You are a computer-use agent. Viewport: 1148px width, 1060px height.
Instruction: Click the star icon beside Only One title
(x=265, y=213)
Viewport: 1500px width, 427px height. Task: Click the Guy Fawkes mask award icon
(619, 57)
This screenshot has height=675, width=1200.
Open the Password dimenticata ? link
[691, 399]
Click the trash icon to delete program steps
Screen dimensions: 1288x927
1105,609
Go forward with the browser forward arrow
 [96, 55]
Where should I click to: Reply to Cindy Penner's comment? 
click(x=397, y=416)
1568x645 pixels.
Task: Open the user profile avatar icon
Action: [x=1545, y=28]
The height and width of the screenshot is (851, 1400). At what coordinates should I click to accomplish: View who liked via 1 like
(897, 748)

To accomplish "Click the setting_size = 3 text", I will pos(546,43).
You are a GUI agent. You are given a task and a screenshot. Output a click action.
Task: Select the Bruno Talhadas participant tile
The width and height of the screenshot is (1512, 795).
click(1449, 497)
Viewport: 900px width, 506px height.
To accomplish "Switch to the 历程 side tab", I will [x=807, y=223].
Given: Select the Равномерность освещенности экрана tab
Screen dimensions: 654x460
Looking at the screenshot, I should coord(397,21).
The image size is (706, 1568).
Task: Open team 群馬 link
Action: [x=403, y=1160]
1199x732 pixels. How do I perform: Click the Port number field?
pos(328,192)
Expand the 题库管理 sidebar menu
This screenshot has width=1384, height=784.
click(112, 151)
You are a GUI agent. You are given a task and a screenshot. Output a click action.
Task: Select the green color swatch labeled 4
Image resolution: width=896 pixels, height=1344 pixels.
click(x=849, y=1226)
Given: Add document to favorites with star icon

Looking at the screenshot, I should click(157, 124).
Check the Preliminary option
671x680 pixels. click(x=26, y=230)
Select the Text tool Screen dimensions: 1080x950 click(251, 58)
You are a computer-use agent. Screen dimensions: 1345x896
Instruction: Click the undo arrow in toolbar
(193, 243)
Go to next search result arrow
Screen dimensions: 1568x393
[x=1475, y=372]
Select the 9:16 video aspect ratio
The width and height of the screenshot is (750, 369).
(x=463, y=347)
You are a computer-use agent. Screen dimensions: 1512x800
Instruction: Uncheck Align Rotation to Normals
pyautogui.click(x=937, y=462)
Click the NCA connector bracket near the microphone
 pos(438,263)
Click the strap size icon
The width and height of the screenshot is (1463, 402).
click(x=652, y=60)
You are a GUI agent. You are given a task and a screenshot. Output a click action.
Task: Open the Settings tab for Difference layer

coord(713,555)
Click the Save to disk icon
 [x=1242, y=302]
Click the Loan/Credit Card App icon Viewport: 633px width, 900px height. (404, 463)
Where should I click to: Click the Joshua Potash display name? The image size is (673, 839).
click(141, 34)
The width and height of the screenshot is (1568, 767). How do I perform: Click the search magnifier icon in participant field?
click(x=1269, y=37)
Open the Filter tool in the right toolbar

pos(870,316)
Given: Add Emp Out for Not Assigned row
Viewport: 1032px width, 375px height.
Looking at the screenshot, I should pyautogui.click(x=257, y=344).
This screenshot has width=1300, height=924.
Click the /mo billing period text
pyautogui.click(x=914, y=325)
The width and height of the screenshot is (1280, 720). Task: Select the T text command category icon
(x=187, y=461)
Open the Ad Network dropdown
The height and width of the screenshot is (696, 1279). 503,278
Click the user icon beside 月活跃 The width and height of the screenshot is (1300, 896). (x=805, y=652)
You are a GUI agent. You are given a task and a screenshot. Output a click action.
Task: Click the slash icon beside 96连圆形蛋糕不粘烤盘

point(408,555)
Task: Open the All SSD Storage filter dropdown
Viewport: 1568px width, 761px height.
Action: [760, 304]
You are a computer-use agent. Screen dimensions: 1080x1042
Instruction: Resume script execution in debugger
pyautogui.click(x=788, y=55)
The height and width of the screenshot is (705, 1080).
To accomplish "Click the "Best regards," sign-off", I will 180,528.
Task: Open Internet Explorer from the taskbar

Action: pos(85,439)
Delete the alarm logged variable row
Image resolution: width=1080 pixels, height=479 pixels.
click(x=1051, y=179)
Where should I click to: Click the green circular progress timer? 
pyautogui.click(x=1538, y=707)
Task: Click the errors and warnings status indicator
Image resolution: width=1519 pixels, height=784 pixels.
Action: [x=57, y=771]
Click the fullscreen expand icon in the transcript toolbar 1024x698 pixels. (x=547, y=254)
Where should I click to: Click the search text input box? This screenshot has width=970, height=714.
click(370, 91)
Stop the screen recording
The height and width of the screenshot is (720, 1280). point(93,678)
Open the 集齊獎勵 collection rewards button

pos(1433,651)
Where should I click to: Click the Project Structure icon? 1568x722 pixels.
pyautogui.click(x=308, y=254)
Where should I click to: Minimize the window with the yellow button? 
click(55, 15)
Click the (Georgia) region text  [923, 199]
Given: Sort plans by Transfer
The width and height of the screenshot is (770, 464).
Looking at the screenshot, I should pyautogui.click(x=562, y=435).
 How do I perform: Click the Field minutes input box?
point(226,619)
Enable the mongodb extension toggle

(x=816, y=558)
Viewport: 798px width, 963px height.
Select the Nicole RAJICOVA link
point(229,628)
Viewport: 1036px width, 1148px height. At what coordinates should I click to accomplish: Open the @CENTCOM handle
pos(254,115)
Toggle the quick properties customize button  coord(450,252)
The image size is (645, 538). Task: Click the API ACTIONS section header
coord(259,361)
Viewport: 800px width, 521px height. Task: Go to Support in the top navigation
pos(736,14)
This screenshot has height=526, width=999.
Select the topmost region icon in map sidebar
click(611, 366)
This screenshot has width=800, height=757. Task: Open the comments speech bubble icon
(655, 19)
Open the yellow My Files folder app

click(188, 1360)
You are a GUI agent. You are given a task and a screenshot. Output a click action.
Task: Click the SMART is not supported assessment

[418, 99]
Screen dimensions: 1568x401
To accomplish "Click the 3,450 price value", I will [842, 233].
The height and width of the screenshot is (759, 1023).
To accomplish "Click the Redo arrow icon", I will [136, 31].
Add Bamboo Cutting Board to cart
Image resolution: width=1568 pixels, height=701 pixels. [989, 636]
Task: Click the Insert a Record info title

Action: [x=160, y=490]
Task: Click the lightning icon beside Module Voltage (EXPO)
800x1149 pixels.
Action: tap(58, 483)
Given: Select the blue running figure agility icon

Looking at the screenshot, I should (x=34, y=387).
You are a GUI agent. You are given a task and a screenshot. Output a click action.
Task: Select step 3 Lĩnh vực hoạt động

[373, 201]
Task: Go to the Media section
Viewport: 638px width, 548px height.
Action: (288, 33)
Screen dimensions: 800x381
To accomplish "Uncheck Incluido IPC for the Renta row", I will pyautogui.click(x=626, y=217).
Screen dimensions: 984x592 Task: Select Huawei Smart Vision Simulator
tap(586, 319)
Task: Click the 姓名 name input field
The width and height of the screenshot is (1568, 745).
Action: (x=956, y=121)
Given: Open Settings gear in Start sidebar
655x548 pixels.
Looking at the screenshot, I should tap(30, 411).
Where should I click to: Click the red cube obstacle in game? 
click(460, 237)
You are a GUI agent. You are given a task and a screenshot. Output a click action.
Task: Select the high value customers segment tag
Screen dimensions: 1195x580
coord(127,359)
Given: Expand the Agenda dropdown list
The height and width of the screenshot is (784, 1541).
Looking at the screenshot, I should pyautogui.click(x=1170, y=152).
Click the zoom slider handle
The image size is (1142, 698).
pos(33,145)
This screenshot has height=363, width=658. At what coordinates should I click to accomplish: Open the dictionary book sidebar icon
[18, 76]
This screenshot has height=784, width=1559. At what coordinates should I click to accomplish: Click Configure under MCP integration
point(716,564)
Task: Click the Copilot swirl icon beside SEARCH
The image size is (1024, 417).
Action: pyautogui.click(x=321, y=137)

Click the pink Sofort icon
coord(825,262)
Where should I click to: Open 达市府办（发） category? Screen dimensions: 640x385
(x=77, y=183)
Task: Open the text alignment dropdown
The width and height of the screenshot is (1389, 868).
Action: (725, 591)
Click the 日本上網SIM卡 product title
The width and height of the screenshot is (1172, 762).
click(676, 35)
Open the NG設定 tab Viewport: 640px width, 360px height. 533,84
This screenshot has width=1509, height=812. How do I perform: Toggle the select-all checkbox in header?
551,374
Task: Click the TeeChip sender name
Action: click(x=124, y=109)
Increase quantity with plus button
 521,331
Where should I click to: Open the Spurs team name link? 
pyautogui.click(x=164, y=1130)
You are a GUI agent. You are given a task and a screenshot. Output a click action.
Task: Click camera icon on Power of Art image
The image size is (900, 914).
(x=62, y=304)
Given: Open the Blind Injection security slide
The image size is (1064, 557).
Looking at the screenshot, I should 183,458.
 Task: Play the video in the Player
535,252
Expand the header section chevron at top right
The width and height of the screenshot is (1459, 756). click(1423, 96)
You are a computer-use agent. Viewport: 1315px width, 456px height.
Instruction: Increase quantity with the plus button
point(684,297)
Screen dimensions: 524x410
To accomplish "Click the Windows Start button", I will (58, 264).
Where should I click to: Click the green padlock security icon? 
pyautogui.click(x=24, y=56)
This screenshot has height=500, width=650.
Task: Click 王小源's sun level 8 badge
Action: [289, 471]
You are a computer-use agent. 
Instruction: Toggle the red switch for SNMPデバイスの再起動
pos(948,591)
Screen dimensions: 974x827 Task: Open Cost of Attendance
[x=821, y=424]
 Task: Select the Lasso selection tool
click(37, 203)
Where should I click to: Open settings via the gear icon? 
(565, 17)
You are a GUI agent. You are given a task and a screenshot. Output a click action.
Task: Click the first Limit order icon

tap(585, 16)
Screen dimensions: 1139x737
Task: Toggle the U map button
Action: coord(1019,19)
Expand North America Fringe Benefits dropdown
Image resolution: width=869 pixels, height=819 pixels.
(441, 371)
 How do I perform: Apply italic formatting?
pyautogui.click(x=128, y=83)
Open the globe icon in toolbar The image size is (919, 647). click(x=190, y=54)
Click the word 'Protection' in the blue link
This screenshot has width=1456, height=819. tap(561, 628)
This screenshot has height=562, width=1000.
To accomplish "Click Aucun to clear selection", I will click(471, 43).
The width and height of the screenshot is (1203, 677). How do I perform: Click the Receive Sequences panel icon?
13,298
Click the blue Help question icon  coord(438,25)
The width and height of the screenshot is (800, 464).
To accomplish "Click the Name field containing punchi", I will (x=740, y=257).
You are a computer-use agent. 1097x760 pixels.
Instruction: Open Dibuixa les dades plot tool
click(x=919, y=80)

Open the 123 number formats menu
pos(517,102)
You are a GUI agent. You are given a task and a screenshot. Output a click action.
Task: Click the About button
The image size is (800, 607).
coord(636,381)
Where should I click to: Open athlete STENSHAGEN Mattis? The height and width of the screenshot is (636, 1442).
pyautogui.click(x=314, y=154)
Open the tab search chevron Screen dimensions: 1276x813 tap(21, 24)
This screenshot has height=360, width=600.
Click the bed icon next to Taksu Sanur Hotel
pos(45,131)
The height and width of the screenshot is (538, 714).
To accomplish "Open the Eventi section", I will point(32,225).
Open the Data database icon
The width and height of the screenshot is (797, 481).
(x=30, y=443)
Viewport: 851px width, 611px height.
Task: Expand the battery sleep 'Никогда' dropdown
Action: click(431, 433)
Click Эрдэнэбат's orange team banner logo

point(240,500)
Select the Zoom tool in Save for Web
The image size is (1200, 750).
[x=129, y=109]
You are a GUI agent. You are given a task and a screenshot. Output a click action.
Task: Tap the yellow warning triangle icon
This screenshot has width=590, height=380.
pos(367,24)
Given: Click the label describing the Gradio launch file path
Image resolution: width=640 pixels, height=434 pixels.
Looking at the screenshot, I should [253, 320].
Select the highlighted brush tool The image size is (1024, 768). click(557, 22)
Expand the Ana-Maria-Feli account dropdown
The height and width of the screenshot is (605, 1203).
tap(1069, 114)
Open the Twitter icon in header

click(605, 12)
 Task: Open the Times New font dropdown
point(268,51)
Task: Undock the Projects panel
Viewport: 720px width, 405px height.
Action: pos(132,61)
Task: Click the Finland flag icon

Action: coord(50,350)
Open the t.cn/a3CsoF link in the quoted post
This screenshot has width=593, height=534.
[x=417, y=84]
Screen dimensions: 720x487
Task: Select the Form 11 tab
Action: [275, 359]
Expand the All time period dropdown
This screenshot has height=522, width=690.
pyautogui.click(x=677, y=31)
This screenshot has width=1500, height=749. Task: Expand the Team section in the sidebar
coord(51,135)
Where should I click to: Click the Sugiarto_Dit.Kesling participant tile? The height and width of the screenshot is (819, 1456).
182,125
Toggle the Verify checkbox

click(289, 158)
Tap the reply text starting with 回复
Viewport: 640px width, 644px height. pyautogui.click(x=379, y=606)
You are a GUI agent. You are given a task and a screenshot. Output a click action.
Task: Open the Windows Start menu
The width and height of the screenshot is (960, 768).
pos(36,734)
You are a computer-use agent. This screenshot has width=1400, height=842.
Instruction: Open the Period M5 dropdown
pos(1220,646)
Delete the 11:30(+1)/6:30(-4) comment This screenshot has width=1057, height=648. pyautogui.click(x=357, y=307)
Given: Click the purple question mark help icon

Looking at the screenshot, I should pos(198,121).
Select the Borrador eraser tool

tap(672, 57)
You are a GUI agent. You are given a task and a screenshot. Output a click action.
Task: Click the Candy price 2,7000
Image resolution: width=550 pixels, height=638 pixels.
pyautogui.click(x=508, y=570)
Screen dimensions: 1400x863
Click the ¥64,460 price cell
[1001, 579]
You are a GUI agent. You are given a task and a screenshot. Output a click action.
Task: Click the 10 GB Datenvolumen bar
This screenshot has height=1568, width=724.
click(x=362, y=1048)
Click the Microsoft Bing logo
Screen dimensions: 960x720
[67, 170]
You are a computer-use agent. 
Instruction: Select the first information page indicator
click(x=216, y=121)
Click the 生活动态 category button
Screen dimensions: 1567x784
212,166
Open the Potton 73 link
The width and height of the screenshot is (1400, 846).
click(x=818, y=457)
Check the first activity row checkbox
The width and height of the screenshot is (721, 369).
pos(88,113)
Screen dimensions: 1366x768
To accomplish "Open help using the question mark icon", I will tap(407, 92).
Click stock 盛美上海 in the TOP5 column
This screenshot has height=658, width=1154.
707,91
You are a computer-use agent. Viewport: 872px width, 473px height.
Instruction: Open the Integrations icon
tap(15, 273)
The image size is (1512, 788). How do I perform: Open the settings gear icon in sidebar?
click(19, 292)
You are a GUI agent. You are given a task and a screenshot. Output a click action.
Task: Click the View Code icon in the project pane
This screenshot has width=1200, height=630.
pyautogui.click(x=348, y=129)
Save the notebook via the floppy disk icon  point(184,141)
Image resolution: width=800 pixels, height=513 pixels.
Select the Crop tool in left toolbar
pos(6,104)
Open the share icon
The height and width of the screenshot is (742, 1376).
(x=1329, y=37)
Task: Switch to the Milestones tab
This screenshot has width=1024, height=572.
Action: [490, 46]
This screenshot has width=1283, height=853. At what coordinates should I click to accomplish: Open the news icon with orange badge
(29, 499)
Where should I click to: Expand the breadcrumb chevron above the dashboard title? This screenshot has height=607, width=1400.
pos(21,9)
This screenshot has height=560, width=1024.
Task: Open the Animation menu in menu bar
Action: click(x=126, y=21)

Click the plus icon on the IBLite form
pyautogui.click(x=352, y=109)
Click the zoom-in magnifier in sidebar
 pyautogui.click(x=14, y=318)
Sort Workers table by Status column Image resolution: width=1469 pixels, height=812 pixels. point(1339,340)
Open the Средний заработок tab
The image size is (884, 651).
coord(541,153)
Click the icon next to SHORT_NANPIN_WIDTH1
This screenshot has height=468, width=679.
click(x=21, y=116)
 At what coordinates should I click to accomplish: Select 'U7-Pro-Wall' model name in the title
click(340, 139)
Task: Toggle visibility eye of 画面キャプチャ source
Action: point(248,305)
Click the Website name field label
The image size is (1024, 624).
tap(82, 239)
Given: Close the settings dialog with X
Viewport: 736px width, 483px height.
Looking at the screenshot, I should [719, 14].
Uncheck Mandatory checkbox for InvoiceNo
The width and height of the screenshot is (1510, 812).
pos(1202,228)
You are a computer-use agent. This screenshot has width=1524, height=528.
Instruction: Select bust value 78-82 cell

*Aim of the exercise*.
Would you retype the lines above from the one with "Click the bed icon next to Taksu Sanur Hotel" down to the one with "The height and width of the screenshot is (538, 714).", word for word, both ends included and no other lines?

*Reply to the exercise*.
Click the bed icon next to Taksu Sanur Hotel
pos(45,131)
The height and width of the screenshot is (538, 714).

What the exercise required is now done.